The letter was brought to the Legislative Office Building and State House by Augustin Ntabaganyimana and Bob Kay of Lutheran Social Services, Narapati Poudyal and Nir Koirala Sharma of the Bhutanese Community of New Hampshire, Judy Elliott of the NH Alliance for Immigrants and Refugees, and Arnie Alpert of the American Friends Service Committee.  They exchanged views with Rep. Kenneth Weyler, who chairs the Committee of Conference. 

According to the letter, there are 265 families with 562 children being served by the UP program at this time.  Of these families, 97 are refugees.   The cash assistance they receive, ranging from $675 per month for a family of 3 to $798 per month for a family of 5, pays their rent and helps provide for other basic needs.

Narapati Poudyal says members of the Bhutanese Community, who came to New Hampshire after years living in refugee camps, fear that they could become homeless once more when the UP benefits run out. 

The signatories to the letter include non-profit agencies that provide direct services, organizations representing immigrants and refugees, local welfare officials, religious groups, and social justice advocacy organizations. 

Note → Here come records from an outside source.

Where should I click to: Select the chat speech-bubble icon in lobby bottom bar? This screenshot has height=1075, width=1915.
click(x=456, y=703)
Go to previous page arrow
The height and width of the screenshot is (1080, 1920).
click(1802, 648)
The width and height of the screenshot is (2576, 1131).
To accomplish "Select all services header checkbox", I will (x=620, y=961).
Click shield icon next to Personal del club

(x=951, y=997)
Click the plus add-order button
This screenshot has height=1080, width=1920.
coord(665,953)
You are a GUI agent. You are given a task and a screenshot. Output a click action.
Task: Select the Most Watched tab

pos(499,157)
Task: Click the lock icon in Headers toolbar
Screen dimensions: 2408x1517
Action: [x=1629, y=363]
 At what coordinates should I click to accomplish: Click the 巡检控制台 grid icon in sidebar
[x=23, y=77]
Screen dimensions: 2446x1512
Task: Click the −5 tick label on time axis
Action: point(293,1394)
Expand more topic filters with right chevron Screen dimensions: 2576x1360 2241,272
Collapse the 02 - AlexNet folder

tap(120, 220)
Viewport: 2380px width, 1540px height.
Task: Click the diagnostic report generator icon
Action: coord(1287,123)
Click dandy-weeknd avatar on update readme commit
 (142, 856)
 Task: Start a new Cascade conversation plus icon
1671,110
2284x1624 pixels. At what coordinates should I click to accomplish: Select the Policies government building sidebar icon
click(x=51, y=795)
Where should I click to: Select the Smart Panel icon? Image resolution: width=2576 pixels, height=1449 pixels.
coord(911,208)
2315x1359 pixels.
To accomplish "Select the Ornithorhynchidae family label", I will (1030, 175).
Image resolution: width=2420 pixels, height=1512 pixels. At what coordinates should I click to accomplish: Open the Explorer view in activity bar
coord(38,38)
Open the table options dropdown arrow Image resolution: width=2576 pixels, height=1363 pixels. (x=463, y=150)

 “We write to express our deep concern about the possible termination of the Unemployed Parent (UP) Program, a financial assistance program administered by the Division of Family Assistance.   UP serves two-parent families with dependent children in which the primary wage earner is unemployed or under-employed,” the letter begins.  “Participation in the New Hampshire Employment Program is a requirement and helps prepare them to enter or re-enter the workforce.”

The budgets approved in both House and Senate versions of HB 1 would eliminate funding for this program and for the employment and training services associated with it. 

The letter was delivered to the Committee of Conference at the beginning of its third meeting this morning.  The committee is expected to hold off on discussions of the Health and Human Services budget until later in the week. 

Copies of the letter were also delivered to Gov. John Lynch, Senate President Peter Bragdon, and Speaker of the House William O’Brien.

A similar letter was delivered Friday from the Legislative Affairs Subcommittee of the New Hampshire Local Welfare Administrators Association.